Дед замер и посмотрел благодарно.

– Беги, благородный отрок, – сказал он и усмехнулся.

И добавил важно:

– Я справлюсь.

Я пожал плечами, постоял немного, руки в карманах, глядя на его старания – дед снова хмурился и сопел, закусив губу, от него по-прежнему пахло колбасой – а потом двинулся ко входной двери, на ходу втискивая ноги в сандалии.

– Ты куда это?

– Надоело дома сидеть, – ответил я, щелкая замком, – посмотрю, вдруг гуляет кто.

Я шагнул за порог, закрыл за собой, спрыгнул с крыльца и дернул шпингалет на калитке.

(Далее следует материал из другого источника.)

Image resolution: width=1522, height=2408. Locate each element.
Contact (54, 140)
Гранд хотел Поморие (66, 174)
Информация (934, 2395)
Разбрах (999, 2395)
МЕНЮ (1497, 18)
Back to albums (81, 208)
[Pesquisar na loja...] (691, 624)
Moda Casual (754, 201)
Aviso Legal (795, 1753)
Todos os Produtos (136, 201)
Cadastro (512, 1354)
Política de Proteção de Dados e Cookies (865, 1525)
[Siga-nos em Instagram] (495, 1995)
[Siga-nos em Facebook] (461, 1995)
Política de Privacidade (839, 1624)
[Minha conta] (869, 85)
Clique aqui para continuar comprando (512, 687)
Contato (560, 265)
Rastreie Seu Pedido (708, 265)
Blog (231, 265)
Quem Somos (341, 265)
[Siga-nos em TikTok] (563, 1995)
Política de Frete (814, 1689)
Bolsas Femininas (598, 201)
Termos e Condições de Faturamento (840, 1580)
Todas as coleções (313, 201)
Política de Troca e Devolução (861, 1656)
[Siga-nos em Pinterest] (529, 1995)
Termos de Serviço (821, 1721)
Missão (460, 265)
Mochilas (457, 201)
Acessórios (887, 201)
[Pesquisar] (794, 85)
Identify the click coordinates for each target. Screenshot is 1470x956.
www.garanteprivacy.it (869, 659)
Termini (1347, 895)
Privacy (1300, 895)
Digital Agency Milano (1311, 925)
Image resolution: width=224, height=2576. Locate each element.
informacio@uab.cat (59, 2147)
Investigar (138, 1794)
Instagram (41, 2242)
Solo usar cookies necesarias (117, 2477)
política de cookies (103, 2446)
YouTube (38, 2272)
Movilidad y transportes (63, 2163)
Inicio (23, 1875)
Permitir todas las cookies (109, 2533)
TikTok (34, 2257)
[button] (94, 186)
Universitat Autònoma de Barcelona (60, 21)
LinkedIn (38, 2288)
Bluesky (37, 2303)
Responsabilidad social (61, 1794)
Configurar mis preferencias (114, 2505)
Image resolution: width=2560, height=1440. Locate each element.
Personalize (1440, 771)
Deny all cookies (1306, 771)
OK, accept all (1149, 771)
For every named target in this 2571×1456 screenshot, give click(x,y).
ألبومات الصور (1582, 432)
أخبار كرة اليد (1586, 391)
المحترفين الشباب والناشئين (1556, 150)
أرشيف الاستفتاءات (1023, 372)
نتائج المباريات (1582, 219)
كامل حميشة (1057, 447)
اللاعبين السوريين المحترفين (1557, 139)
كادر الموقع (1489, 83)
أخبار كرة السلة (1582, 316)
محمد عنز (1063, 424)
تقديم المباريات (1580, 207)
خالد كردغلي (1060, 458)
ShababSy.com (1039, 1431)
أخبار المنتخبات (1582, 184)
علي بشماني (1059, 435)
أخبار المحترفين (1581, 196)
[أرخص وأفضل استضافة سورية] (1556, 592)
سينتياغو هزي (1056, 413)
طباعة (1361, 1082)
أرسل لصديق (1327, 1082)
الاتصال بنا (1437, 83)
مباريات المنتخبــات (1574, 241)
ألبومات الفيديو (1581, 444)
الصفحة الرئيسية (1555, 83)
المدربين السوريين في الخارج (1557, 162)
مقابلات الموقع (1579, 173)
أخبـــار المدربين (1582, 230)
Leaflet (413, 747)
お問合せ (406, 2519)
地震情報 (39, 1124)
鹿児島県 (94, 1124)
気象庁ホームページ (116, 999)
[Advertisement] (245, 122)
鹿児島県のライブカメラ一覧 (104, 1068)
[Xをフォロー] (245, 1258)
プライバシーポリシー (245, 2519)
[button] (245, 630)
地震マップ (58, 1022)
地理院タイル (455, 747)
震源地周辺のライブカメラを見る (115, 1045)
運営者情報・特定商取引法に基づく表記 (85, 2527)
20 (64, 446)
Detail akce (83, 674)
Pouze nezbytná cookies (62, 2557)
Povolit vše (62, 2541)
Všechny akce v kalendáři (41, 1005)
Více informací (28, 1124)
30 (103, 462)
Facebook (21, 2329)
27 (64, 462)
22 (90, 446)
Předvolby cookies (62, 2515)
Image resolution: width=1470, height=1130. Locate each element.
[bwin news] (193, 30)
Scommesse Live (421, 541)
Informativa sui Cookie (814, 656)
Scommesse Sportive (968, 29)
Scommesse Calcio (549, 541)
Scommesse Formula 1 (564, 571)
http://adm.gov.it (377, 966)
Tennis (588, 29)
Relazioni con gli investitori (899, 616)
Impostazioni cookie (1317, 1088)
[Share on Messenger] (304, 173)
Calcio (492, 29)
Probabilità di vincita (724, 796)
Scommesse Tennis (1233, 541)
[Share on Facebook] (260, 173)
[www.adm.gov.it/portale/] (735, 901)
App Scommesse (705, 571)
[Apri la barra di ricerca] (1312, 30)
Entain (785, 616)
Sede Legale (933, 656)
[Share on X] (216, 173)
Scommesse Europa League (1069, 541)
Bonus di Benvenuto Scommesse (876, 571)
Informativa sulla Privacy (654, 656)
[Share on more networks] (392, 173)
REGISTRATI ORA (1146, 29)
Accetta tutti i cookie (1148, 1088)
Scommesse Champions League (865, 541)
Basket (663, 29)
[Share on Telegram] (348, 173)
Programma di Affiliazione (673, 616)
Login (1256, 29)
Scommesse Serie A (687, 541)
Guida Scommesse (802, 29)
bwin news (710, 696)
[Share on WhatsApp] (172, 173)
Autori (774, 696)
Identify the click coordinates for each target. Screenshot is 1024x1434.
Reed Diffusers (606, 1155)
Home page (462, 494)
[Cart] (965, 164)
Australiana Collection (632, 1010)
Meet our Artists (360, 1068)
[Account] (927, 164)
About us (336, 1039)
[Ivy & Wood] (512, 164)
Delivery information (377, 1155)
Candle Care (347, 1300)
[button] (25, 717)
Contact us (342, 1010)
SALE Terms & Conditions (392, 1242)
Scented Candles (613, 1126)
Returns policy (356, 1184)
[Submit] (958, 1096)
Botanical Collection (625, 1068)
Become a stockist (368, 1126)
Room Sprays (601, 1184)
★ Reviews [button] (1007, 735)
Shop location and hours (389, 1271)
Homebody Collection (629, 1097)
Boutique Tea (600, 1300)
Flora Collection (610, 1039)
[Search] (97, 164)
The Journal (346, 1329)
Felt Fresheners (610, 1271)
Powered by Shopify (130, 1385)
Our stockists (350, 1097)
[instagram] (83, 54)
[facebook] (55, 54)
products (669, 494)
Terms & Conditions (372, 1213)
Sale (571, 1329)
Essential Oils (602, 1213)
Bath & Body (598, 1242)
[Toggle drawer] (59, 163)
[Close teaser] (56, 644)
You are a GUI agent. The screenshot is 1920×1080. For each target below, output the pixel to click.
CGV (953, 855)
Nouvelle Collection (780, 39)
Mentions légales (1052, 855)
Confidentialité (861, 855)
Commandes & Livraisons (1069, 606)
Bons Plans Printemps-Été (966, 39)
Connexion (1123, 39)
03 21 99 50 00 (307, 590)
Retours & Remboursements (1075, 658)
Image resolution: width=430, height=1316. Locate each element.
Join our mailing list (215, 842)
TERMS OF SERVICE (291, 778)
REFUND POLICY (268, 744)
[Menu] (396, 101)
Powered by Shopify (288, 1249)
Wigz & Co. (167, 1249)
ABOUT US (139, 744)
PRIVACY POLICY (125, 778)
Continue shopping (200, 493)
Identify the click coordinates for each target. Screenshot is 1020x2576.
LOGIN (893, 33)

По улице шли коровы – огромные, понурые, с отвисшими животами. Их вели с поля через весь район, коровы изредка поднимали головы, мычали сонно, точно зевали, и продолжали путь, а за ними шагали двое пастухов – оба сухие, коричневые от загара, с футболками, накинутыми на плечи, так, что грудь оставалась голой. Один катил рядом с собой велосипед – как будто и его он пас в поле, а теперь гонит спать.

Пахло навозом.

Пастухи шли и лениво переговаривались – время от времени покрикивая на коров и щелкая по блестящим бокам хворостинами.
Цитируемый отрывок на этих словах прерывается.